__What to do__: Using the data below, return the stretch from the line that contains "Task: Open the three-dots more options menu" through the line that contains "Where should I", both included, exactly as it stands and nothing beyond it.

__Listed records__:
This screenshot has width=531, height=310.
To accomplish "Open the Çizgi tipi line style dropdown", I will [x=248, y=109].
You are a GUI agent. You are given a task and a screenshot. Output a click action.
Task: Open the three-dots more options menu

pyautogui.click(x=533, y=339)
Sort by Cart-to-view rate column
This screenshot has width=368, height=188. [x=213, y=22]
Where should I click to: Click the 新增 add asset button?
==
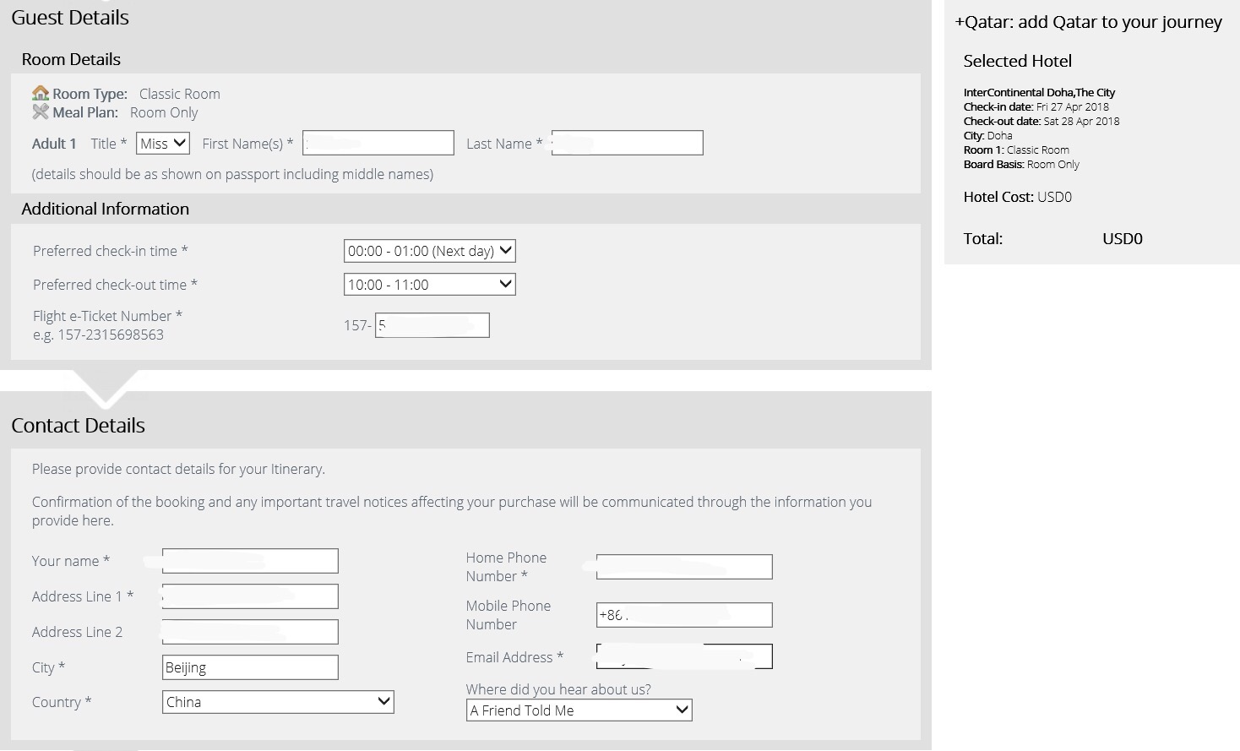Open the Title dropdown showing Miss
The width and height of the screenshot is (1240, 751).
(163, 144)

__Solution for this exercise__:
Task: Open the three-dots more options menu

pyautogui.click(x=533, y=339)
Sort by Cart-to-view rate column
This screenshot has width=368, height=188. [x=213, y=22]
Where should I click to: Click the 新增 add asset button?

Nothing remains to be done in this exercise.